SentrySdk::getCurrentHub()->addBreadcrumb(
    new \Sentry\Breadcrumb(
        \Sentry\Breadcrumb::LEVEL_INFO,
        \Sentry\Breadcrumb::TYPE_DEFAULT,
        'user_action',
        'User attempted to access restricted page',
        ['user_id' => auth()->id(), 'path' => request()->path()]
    )
);

5.2. Capturing Messages

Beyond exceptions, you can also manually capture messages to Sentry:

use Sentry\SentrySdk;

SentrySdk::getCurrentHub()->captureMessage('This is a custom message from my application.');

5.3. Performance Monitoring (Tracing)

Sentry can also monitor the performance of your application by tracing requests.

  1. Enable Tracing: Set SENTRY_TRACES_SAMPLE_RATE in your .env file to a value greater than 0.0. A value of 1.0 means 100% of transactions will be sampled. Adjust this based on your needs and Sentry quota.

    SENTRY_TRACES_SAMPLE_RATE=1.0
    
  2. Tracing Configuration: The config/sentry.php file contains options to configure what aspects of your Laravel application are traced automatically (e.g., queue jobs, SQL queries, cache operations, Redis commands, views).

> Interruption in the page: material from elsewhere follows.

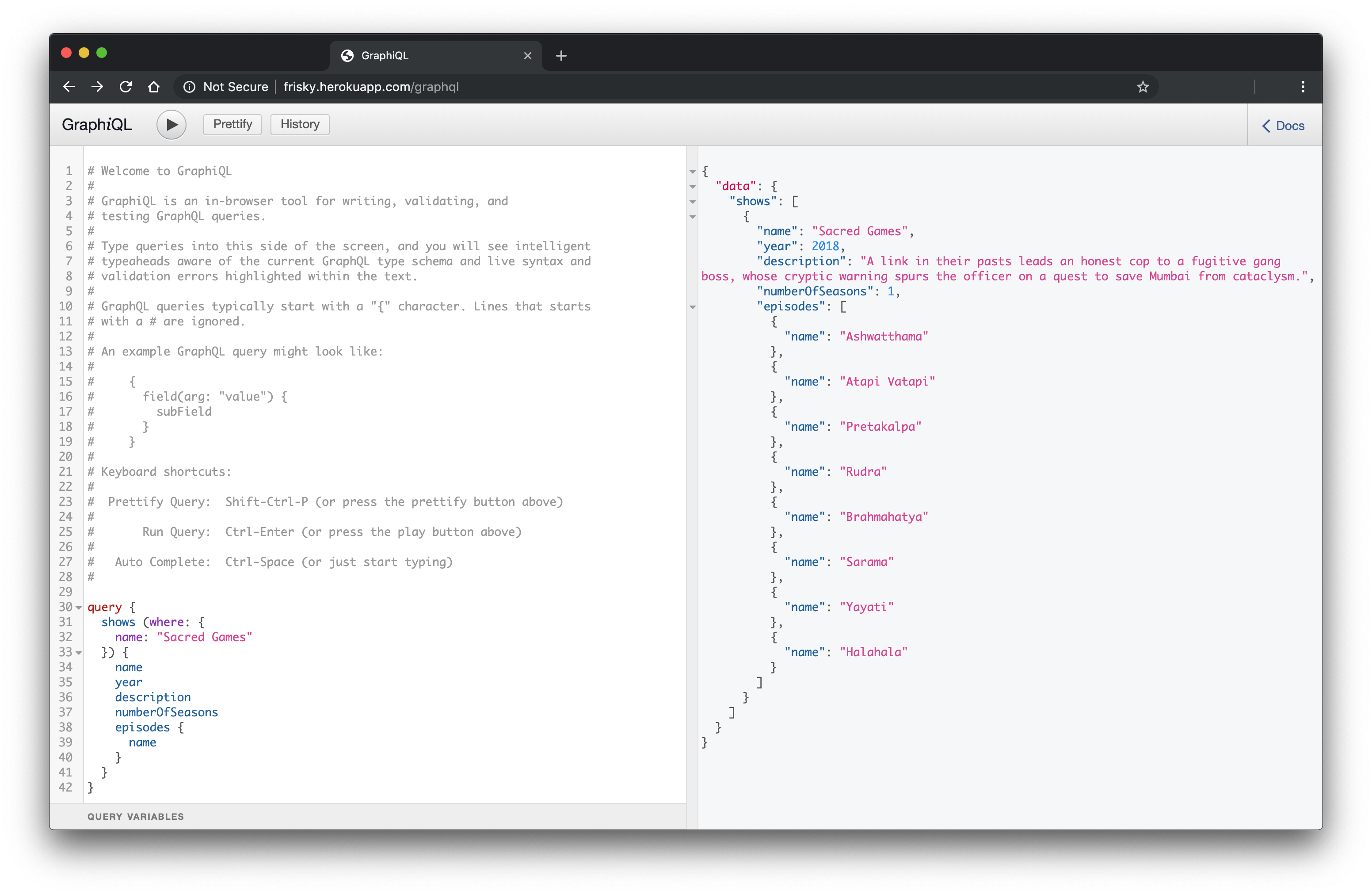Open the query History panel
This screenshot has width=1372, height=895.
(300, 125)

Review these options and enable/disable as needed.

    // config/sentry.php
    'tracing' => [
        'queue_job_transactions' => env('SENTRY_TRACE_QUEUE_ENABLED', true),
        'sql_queries' => env('SENTRY_TRACE_SQL_QUERIES_ENABLED', true),
        'cache' => env('SENTRY_TRACE_CACHE_ENABLED', true),
        // ... more tracing options
    ],

5.4. Local Development and Testing

It's common to disable Sentry for local development to avoid polluting your Sentry project with local errors. You can do this by leaving the SENTRY_LARAVEL_DSN empty in your .env file for local environments:

SENTRY_LARAVEL_DSN=

Or by setting the environment option in config/sentry.php to only send events from specific environments:

// config/sentry.php
'environment' => env('APP_ENV'), // Automatically uses APP_ENV from .env

And in your local .env:

APP_ENV=local

6. Troubleshooting

  • "DSN not found" or "Cannot reach Sentry instance": Double-check your SENTRY_LARAVEL_DSN in your .env file for typos or missing characters. Ensure it's correctly loaded by Laravel's configuration. Run php artisan config:clear if you've recently changed your .env file and have config caching enabled.
  • Errors not appearing in Sentry:
    • Verify your DSN is correct.
    • Check your config/sentry.php settings, especially sample_rate and traces_sample_rate.
    • Ensure the report method in app/Exceptions/Handler.php (or bootstrap/app.php for Laravel 10+) is correctly calling app('sentry')->captureException($exception); or that your log channel is set up.
    • Check your server's outgoing network connections to sentry.io (or your self-hosted Sentry instance) to ensure there are no firewall issues preventing the SDK from sending events.
    • Enable Sentry's internal logger for more verbose debugging by adding the following to your config/sentry.php (temporarily):
      'logger' => new \Sentry\Logger\DebugFileLogger(storage_path('logs/sentry.log')),
      This will write Sentry's internal logs to storage/logs/sentry.log.
  • Duplicate errors in Sentry: If you're using Sentry as a log channel and also explicitly calling captureException in your Handler.php, you might send duplicate events. Choose one method (log channel is generally preferred). If using a log channel, remove the captureException call from your Handler.php's report method.